>>

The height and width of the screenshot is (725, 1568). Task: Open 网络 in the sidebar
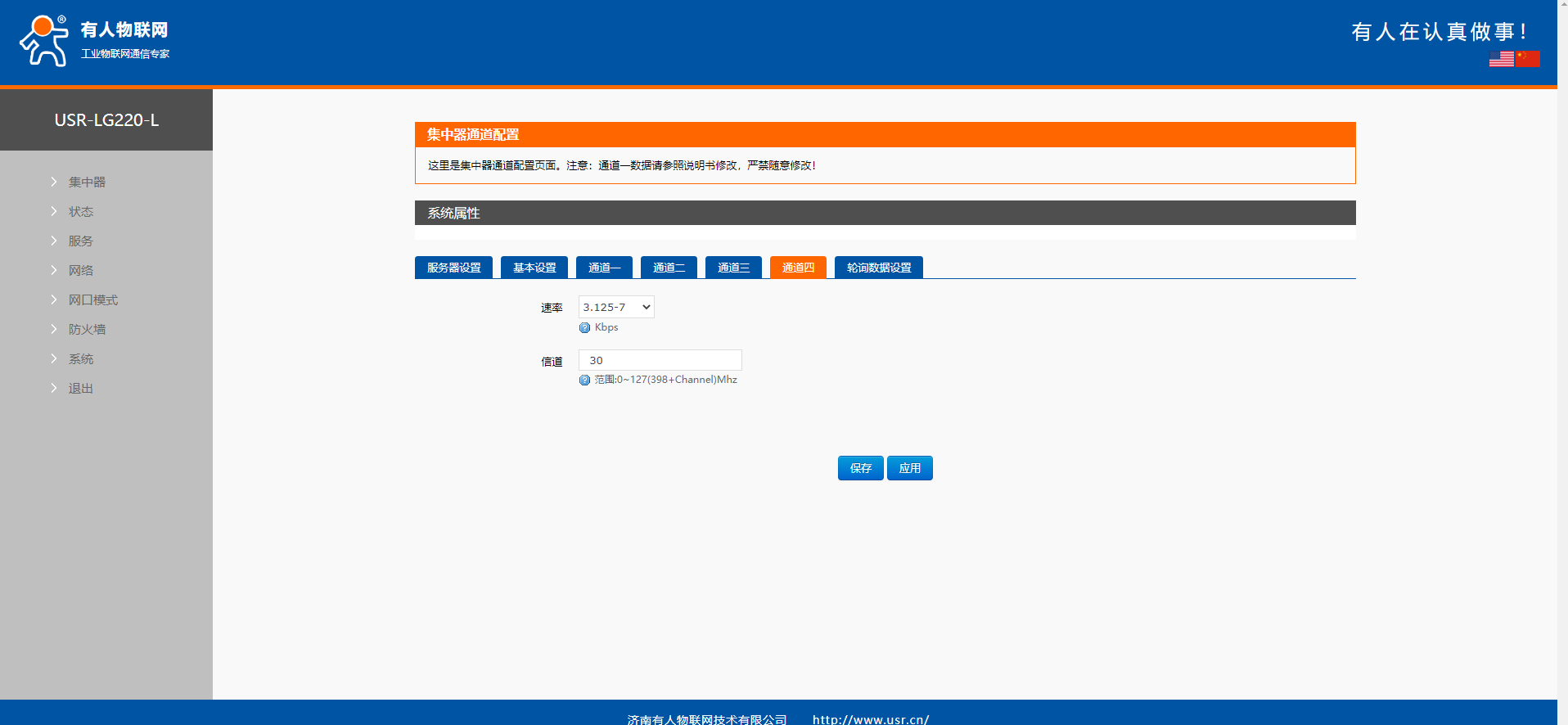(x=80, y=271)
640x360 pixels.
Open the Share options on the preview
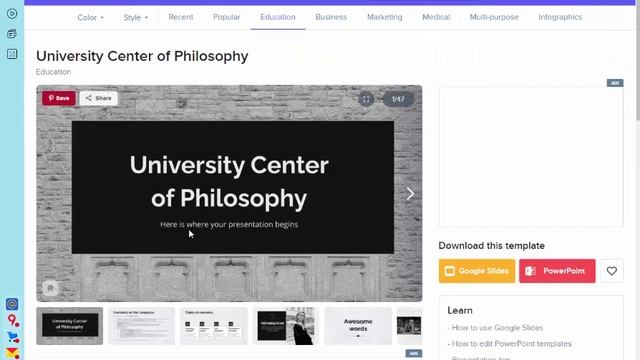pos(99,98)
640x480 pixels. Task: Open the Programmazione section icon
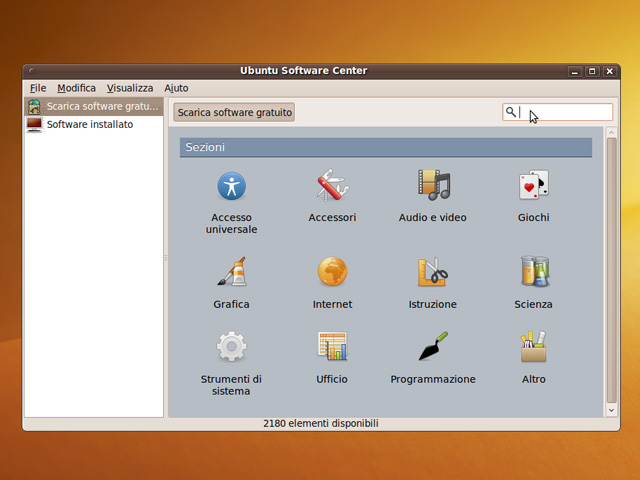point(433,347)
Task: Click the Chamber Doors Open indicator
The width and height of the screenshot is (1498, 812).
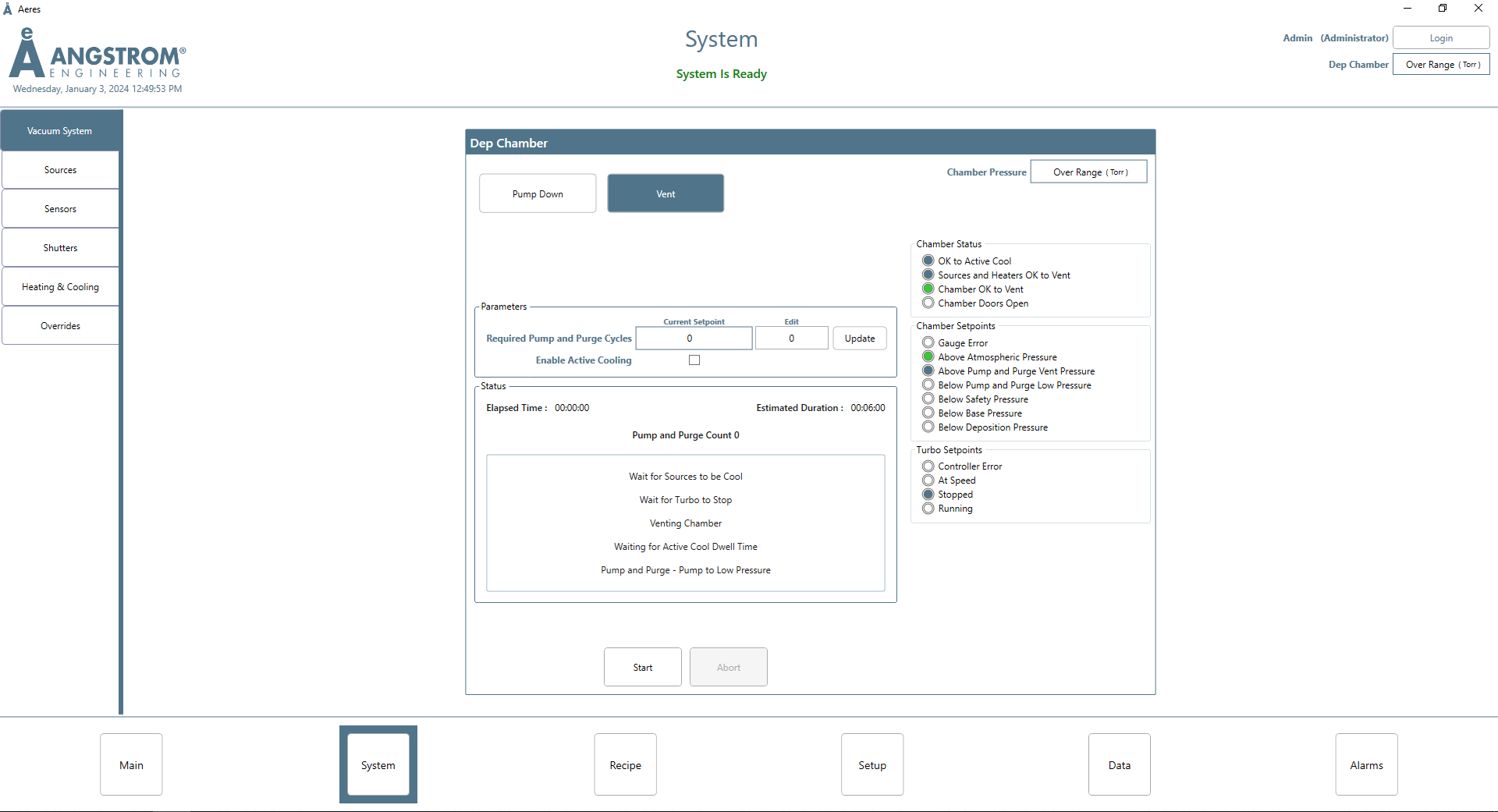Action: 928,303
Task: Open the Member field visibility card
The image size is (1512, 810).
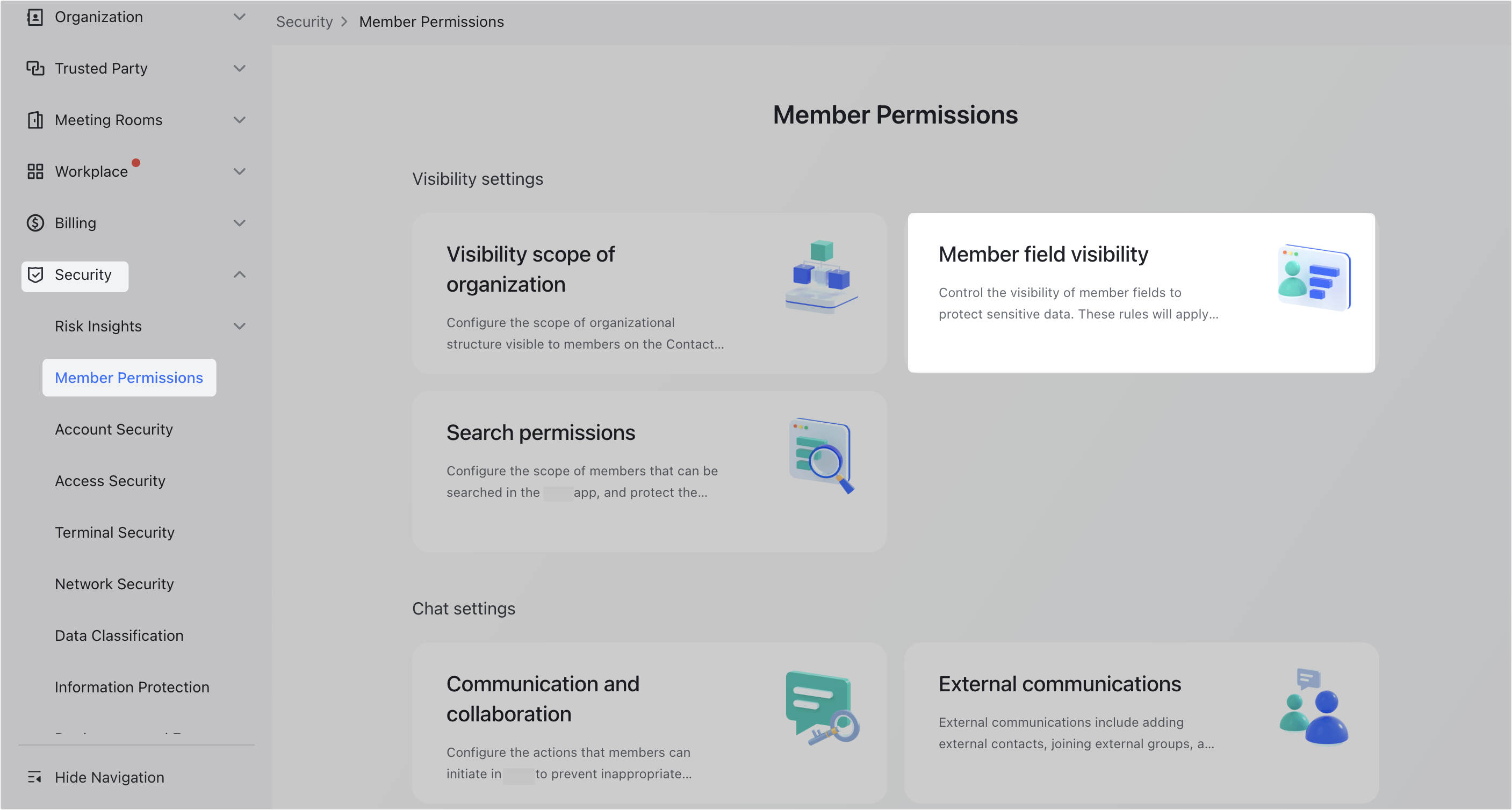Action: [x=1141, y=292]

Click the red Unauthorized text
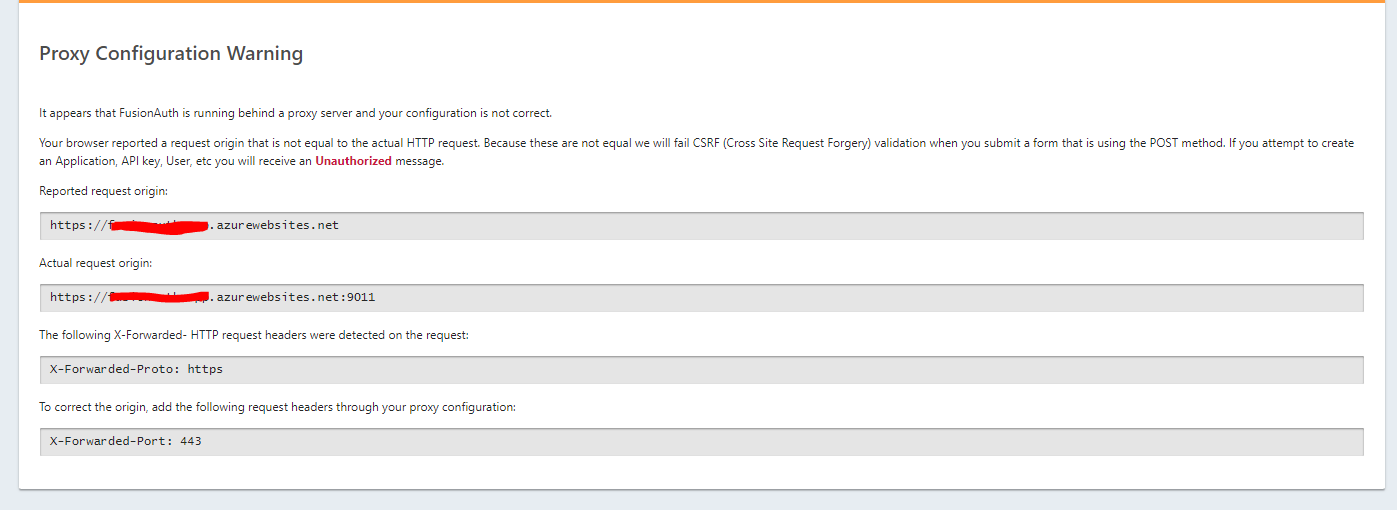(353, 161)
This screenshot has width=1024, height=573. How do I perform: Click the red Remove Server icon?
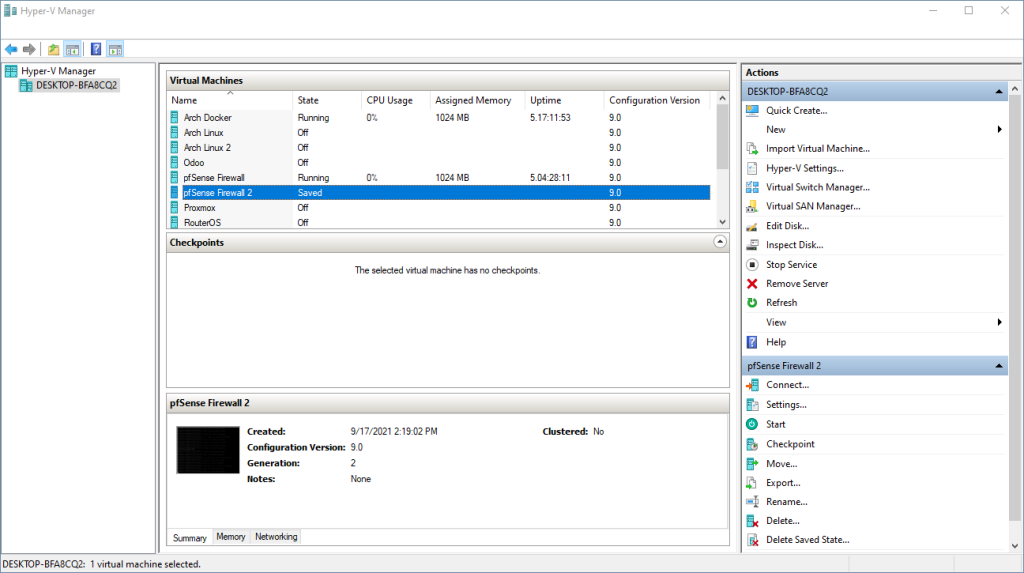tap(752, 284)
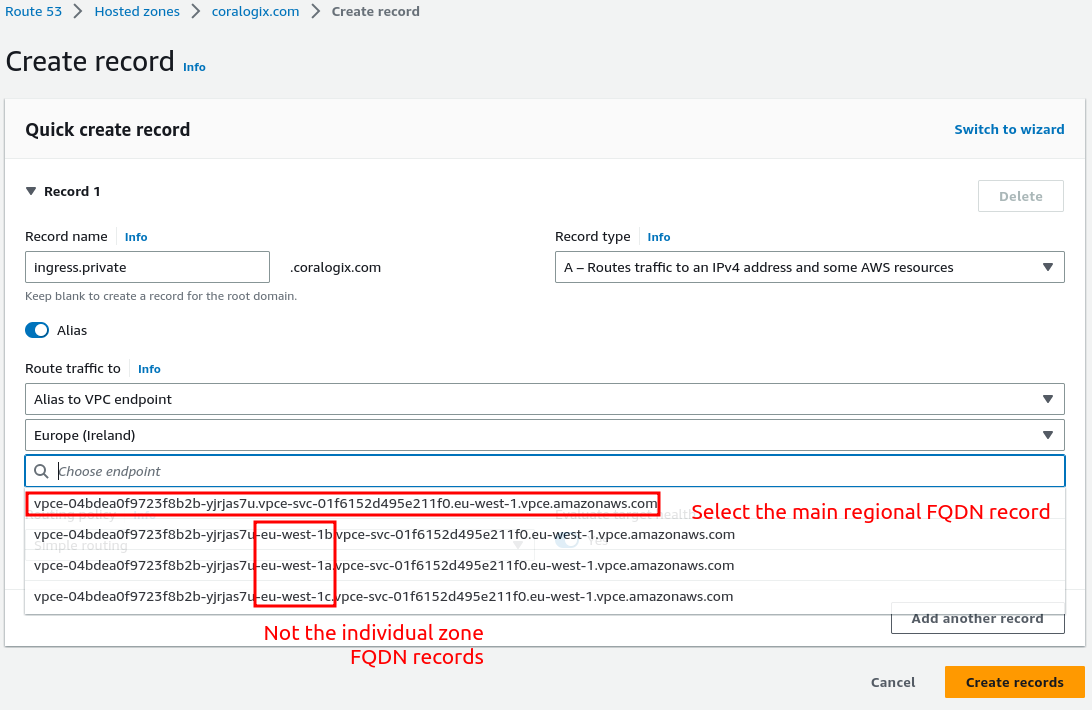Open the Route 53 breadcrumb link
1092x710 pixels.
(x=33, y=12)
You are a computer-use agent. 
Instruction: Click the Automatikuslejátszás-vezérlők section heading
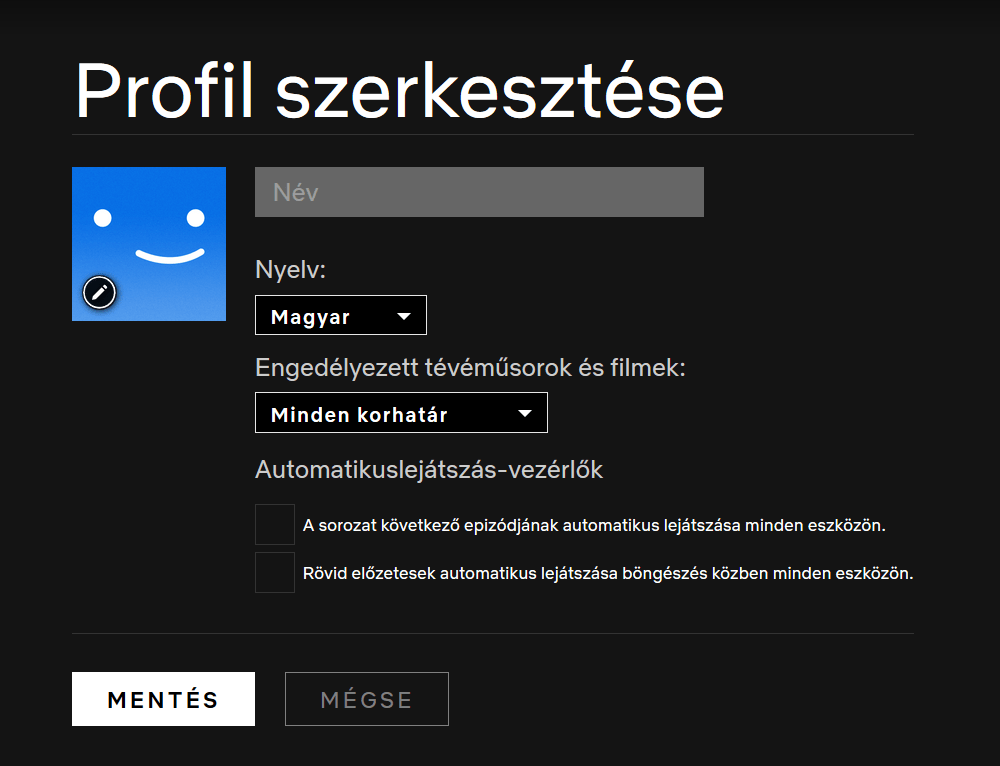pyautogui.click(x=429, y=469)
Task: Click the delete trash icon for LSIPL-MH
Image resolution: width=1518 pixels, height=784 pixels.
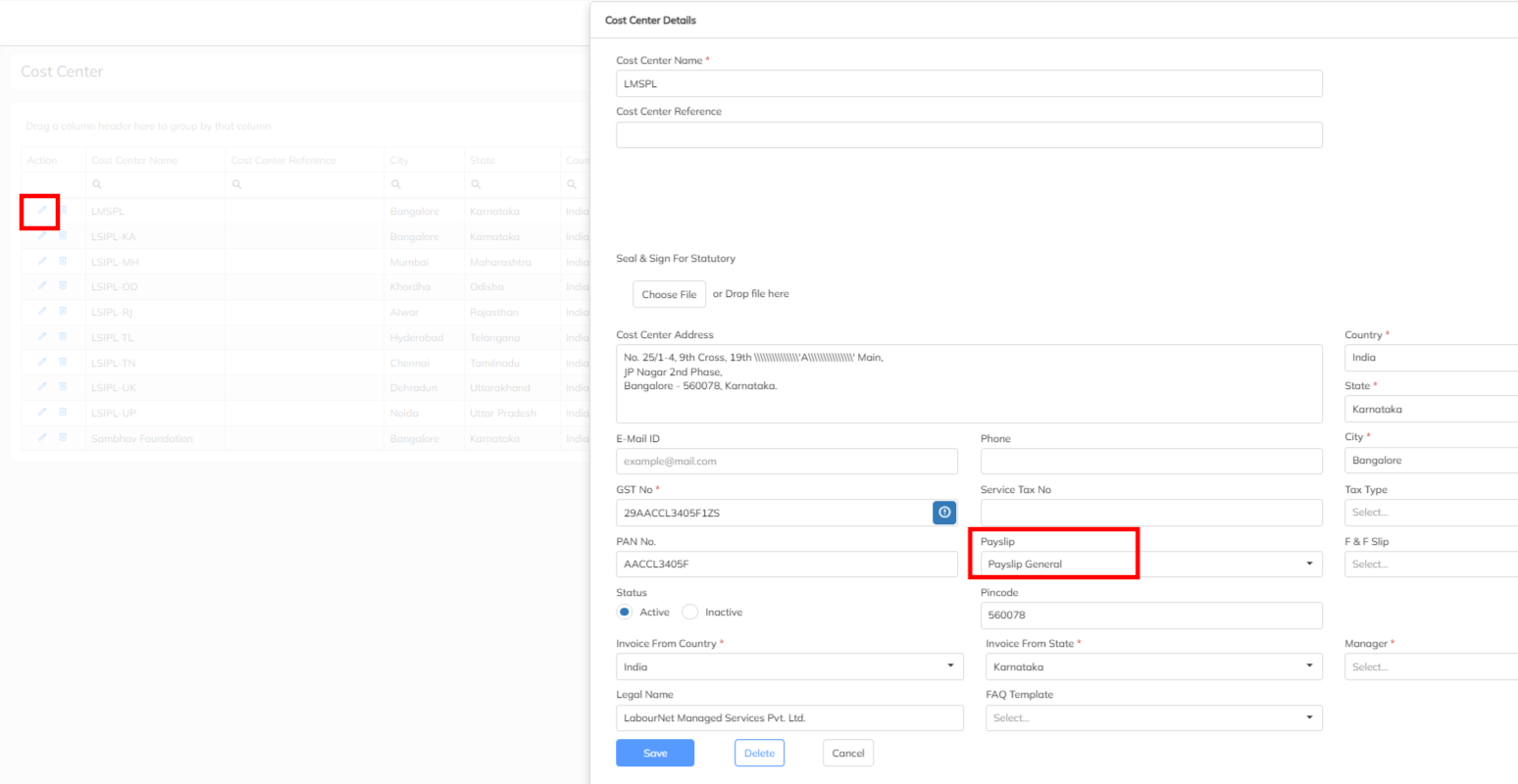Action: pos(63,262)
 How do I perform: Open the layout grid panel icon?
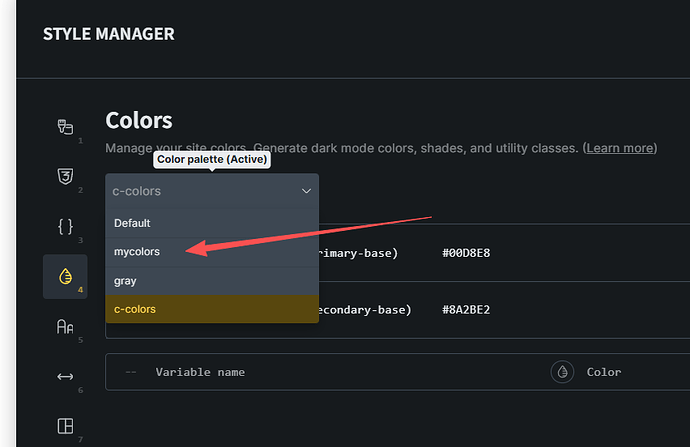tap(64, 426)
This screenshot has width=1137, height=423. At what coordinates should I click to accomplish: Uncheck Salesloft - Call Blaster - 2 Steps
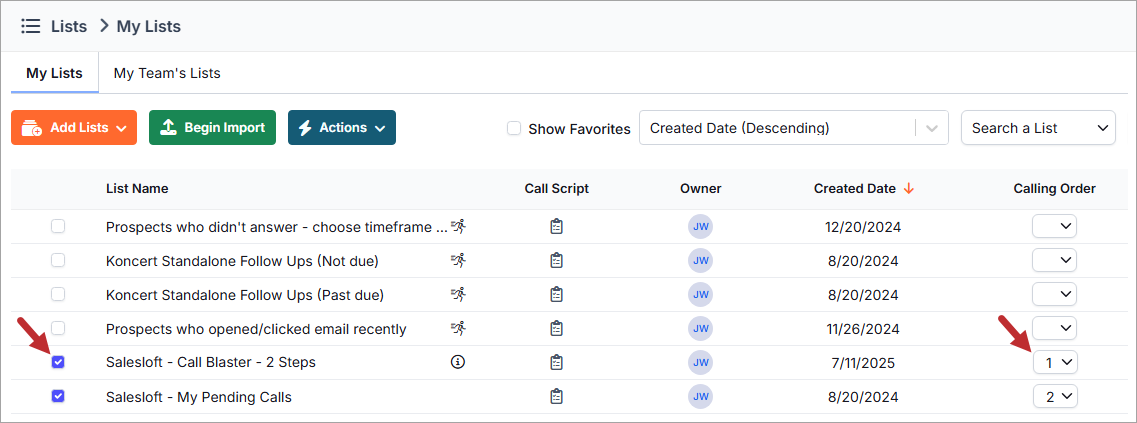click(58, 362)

<<

**WORK ORDER**
Would you set down every line of the data above exactly, skipping the pictures?

**SOLUTION**
The height and width of the screenshot is (725, 1568). Task: Open 网络 in the sidebar
(x=80, y=271)
640x360 pixels.
Open the Share options on the preview
pos(99,98)
640x480 pixels. Task: Open the Programmazione section icon
point(433,347)
Task: Click the Chamber Doors Open indicator
The width and height of the screenshot is (1498, 812).
Action: 928,303
Task: Open the Member field visibility card
The image size is (1512, 810).
Action: [x=1141, y=292]

Click the red Unauthorized text
(353, 161)
This screenshot has width=1024, height=573. How do I perform: Click the red Remove Server icon?
tap(752, 284)
Open the Route 53 breadcrumb link
1092x710 pixels.
(x=33, y=12)
You are a computer-use agent. 
Instruction: Click the Automatikuslejátszás-vezérlők section heading
pyautogui.click(x=429, y=469)
Task: Click the delete trash icon for LSIPL-MH
Image resolution: width=1518 pixels, height=784 pixels.
Action: pos(63,262)
 How do I perform: Open the layout grid panel icon?
tap(64, 426)
This screenshot has width=1137, height=423. At what coordinates should I click to accomplish: Uncheck Salesloft - Call Blaster - 2 Steps
click(58, 362)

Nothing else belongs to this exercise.